A federal program that has helped pay for parks and outdoor-recreation projects across Colorado would get an automatic $900 million a year under a measure introduced Tuesday and backed by both Colorado's senators.
The Land and Water Conservation Fund, established in 1965, was intended to be funded through federal revenues from offshore oil and gas production. The fund expired last fall after Congress could not agree on language to extend it.
Lawmakers restored the fund last month, but it was not permanently supplied with money.
Under the bipartisan bill introduced Tuesday, $900 million would be deposited into the fund each year from offshore energy revenues without the need to go through the federal appropriations process.
The bill was introduced by U.S. Sen. Cory Gardner, R-Colorado, and U.S. Sen. Joe Manchin, D-West Virginia, joined by U.S. Sen. Cory Gardner, D-Colorado, and 11 other senators from both parties.
“The Land and Water Conservation Fund is the crown jewel of conservation programs and now that we have successfully permanently authorized the program, the next step is to make the funding of the program automatic,” Gardner said in a statement.
“Colorado projects rely on LWCF funding and fighting year after year about how much money to provide the program does not provide the long-term planning certainty our outdoor and conservation communities deserve," he said. "This is a commonsense, bipartisan program that comes at no cost to the taxpayer, and it is time Congress fully and permanently funds this critical conservation program so future generations of Coloradans will have access to our great outdoors.”
“After permanently reauthorizing LWCF earlier this year, we now must fulfill our promise to the next generation of Americans by fully funding the program,” Bennet said in his own statement. “Consistent full funding will ensure LWCF reaches its potential to protect and promote access to America's parks, rivers, forests, and public lands. That includes the hundreds of projects in Colorado that span every county and benefit our statewide economy.”

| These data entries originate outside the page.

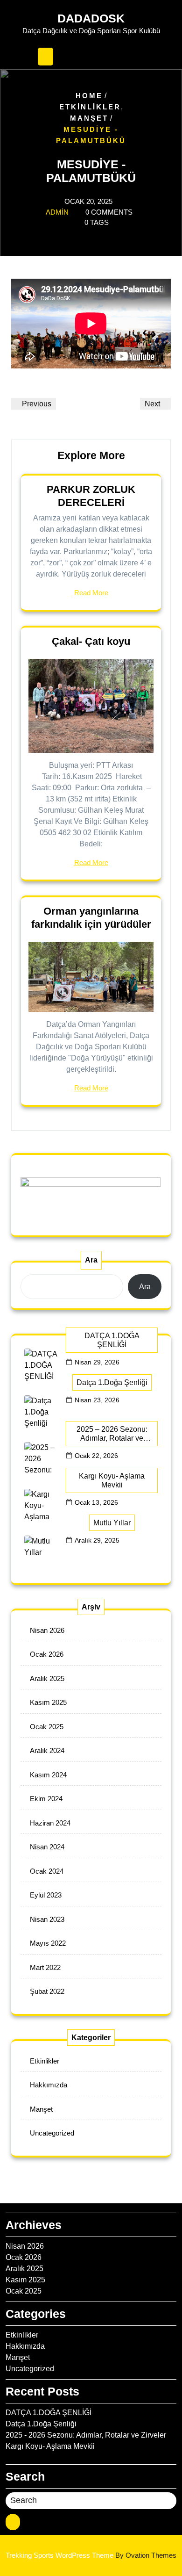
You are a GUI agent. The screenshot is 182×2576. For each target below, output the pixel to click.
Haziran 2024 (50, 1823)
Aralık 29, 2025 (97, 1540)
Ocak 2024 (46, 1871)
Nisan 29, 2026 (97, 1362)
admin (57, 212)
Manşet (89, 118)
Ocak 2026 (46, 1654)
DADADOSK (91, 18)
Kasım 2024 (48, 1775)
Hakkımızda (48, 2085)
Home (89, 95)
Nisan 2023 (47, 1919)
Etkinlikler (90, 106)
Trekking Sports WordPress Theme (91, 2555)
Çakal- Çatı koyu (91, 641)
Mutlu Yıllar (112, 1523)
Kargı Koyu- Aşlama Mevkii (112, 1480)
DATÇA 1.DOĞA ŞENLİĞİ (112, 1340)
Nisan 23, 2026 (97, 1400)
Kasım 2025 (48, 1702)
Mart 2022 (45, 1967)
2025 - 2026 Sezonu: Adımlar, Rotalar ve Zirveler (86, 2435)
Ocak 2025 (46, 1727)
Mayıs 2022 (48, 1943)
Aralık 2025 (47, 1678)
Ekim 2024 (46, 1799)
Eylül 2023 (46, 1895)
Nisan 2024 (47, 1847)
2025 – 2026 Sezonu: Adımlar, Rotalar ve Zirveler (112, 1434)
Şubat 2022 (47, 1991)
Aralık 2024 (47, 1750)
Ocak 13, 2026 (96, 1502)
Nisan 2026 (47, 1630)
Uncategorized (52, 2133)
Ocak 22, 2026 (96, 1455)
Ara (91, 1260)
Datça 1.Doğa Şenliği (112, 1382)
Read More (91, 593)
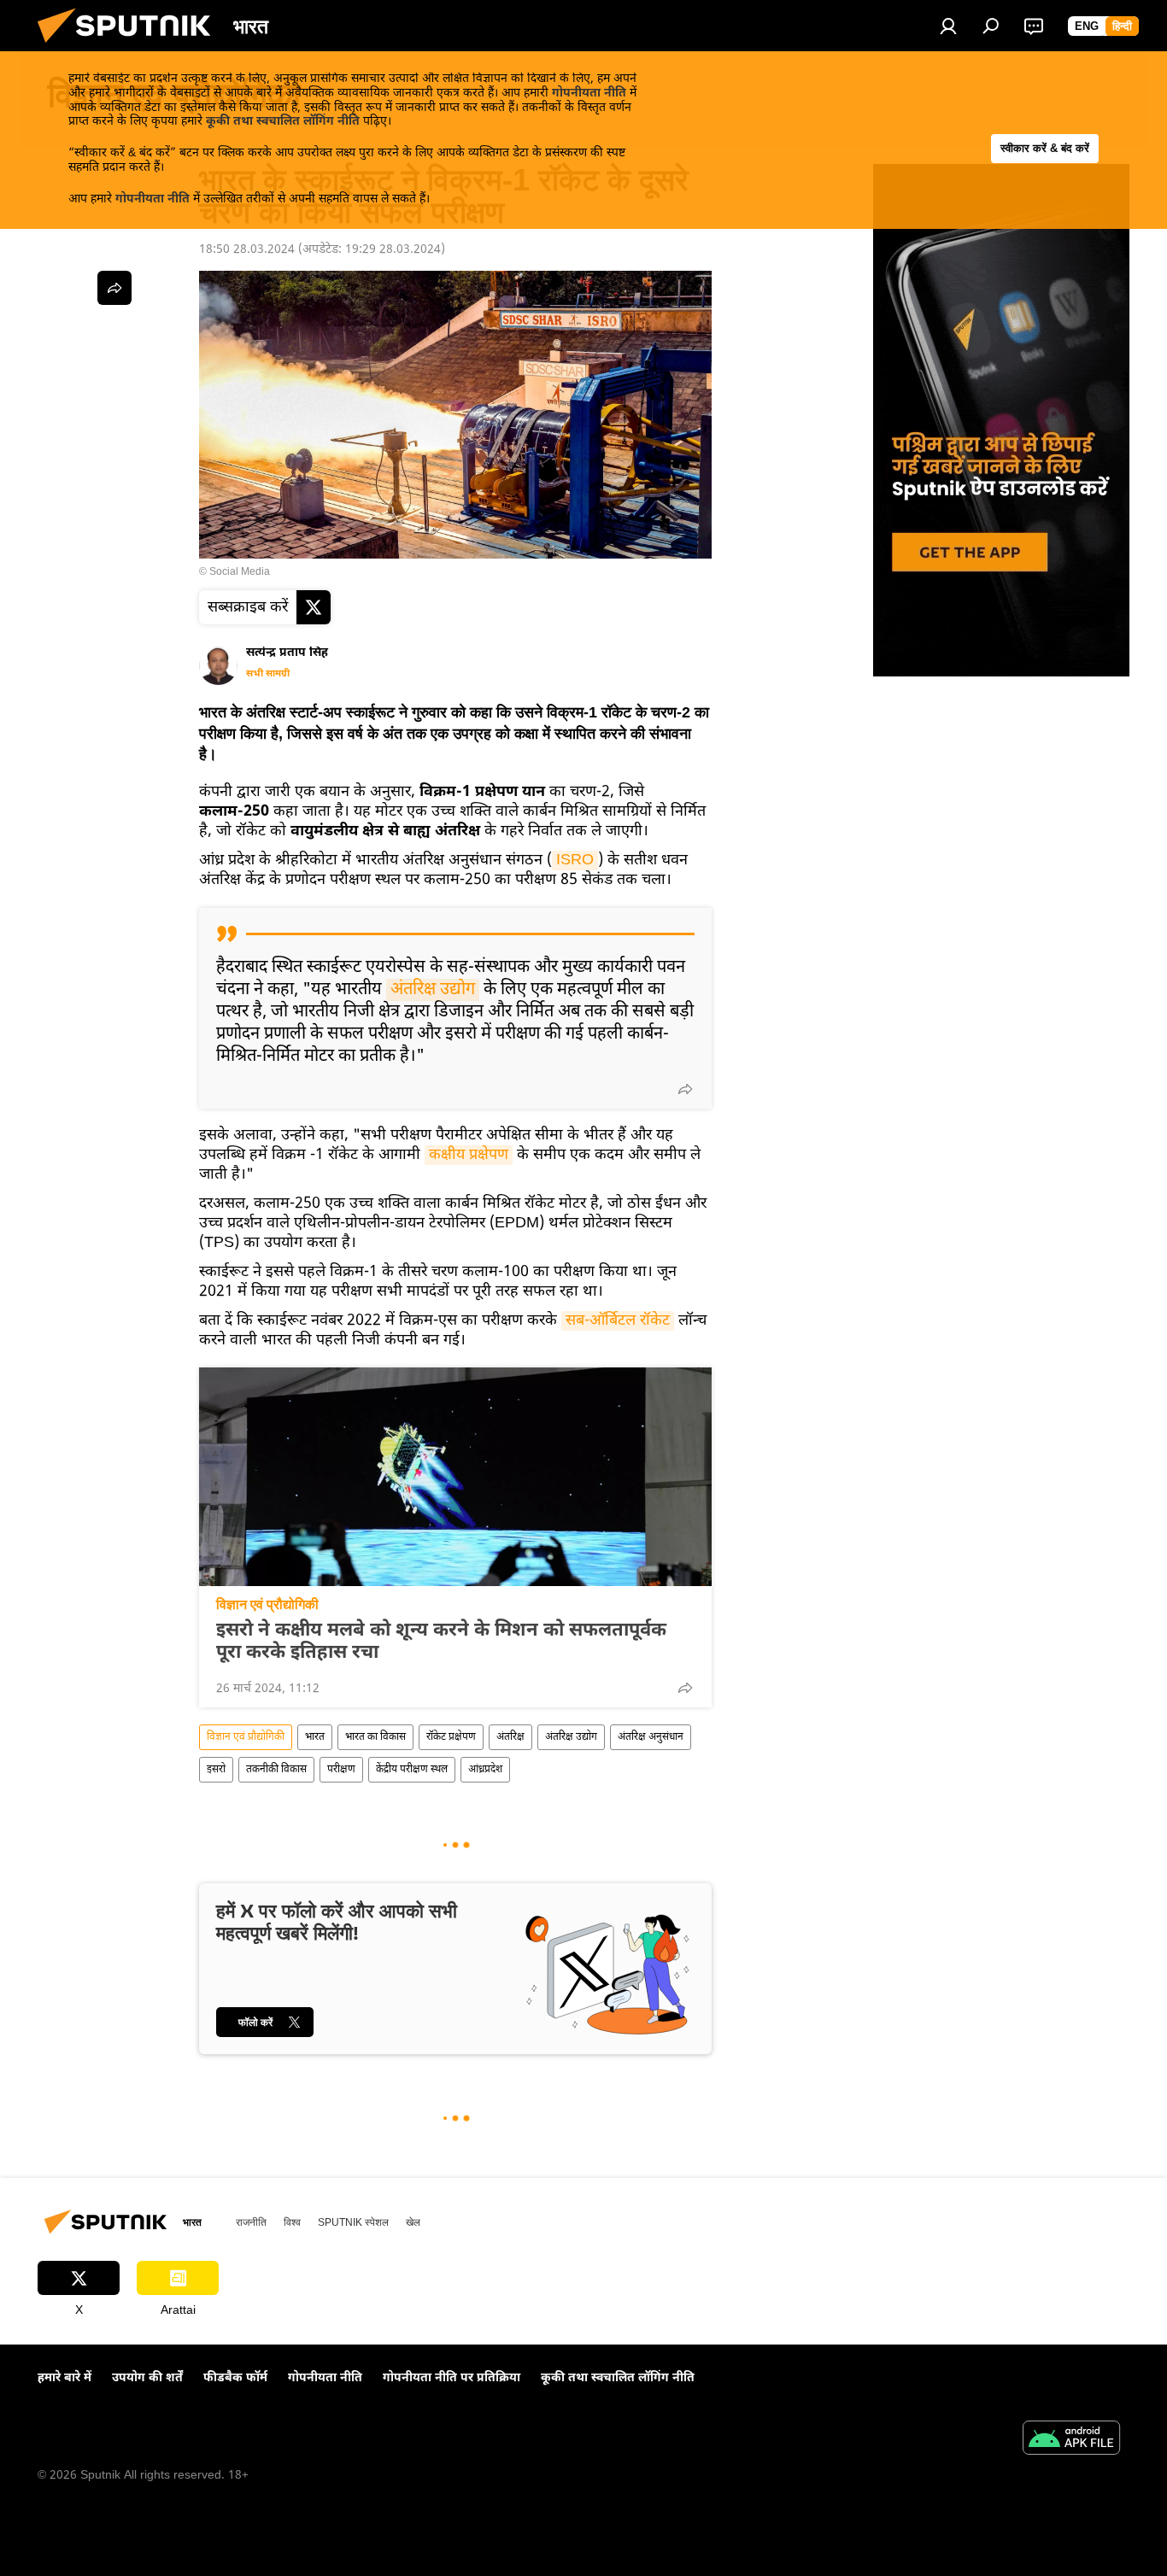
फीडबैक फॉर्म (235, 2378)
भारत (315, 1737)
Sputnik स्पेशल (353, 2222)
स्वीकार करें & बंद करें (1044, 148)
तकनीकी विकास (276, 1770)
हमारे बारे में (64, 2378)
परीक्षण (341, 1770)
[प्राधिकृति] (948, 26)
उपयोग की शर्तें (147, 2378)
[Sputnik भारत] (130, 48)
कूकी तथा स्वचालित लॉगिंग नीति (283, 122)
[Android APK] (1071, 2440)
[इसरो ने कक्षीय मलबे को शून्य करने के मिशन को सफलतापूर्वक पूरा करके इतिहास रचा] (455, 1476)
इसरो (216, 1770)
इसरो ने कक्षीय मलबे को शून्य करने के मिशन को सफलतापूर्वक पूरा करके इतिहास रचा (441, 1642)
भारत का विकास (375, 1737)
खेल (413, 2222)
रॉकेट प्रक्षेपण (451, 1737)
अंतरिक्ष (510, 1737)
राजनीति (251, 2222)
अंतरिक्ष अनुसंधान (650, 1737)
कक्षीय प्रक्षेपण (468, 1155)
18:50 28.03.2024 (247, 250)
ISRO (575, 860)
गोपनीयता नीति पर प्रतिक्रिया (451, 2378)
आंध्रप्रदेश (485, 1770)
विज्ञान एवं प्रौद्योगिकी (267, 1604)
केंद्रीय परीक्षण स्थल (412, 1770)
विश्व (292, 2222)
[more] (685, 1089)
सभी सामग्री (268, 674)
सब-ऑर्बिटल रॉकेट (618, 1321)
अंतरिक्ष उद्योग (432, 990)
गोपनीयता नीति (589, 93)
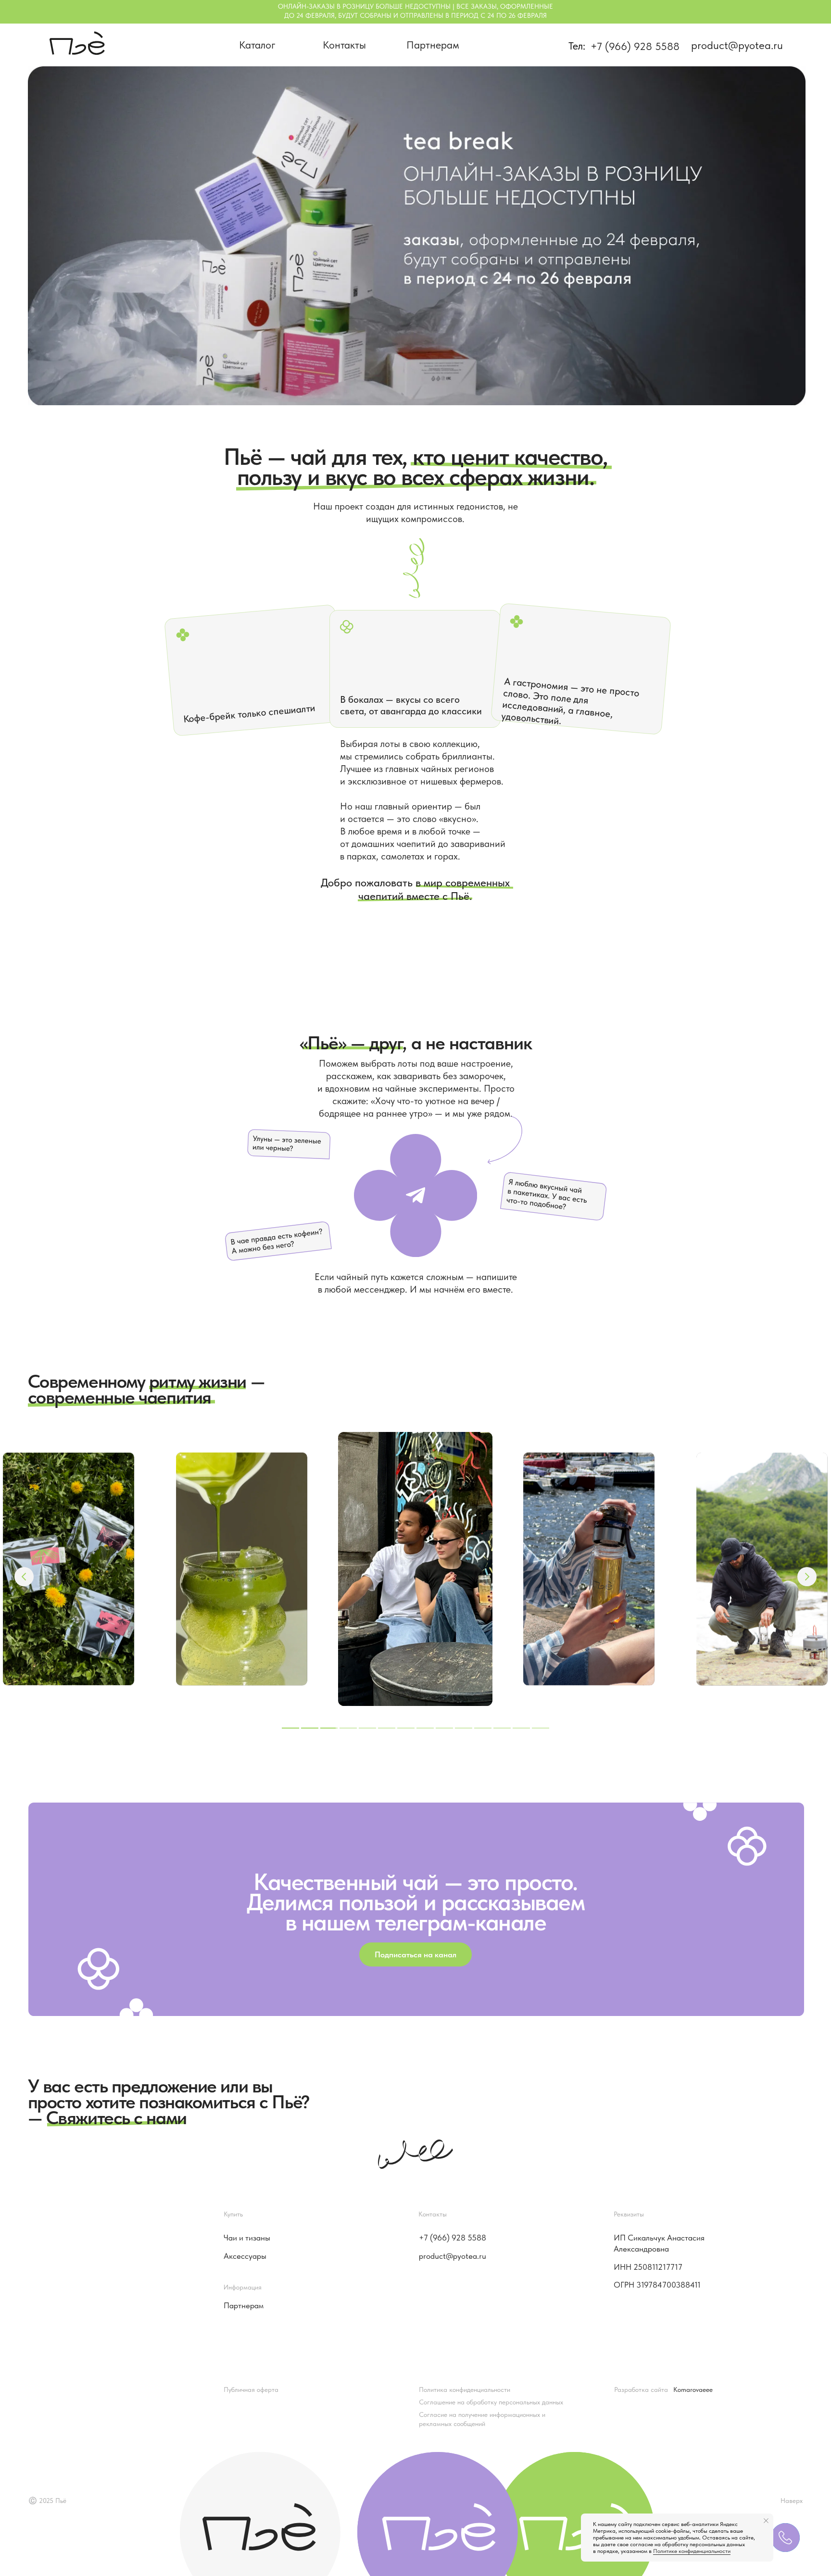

The Colorado Division of Parks and Wildlife estimates the LWCF has helped pay for $147 million in state projects and another $120 million for federal projects.
The federal part of the Colorado funding was only $61 million. However, the federal funds acted as seed money to help the state secure additional financing from other public and private sources.
Patricia Rojas-Ungar, vice president of government affairs for the Boulder-based Outdoor Industry Association, hailed the bill's introduction.
“Our nation’s $887 billion outdoor recreation economy depends on consistent funding for public lands and waters in order to provide access to the outdoors in every state and county in America,” she said. “We applaud the bipartisan leaders in Congress who succeeded in permanently authorizing LWCF earlier this year. The outdoor industry stands ready to work with Congress to ensure that this premier program also actually receives full funding by annually dedicating $900 million to LWCF. We are pleased to see this new legislation and urge Congress to act quickly and decisively to pass full, dedicated funding for America’s outdoors.”
Environmental groups were also pleased.
“Today’s funding bill will ... [ensure] LWCF will always have the full and dedicated funding it needs to continue conserving our treasured natural landscapes," said Kameran Onley, director of U.S. Government Relations at The Nature Conservancy. "We urge lawmakers to work together in the same bipartisan spirit that made permanent reauthorization a reality and do the same for funding for LWCF.”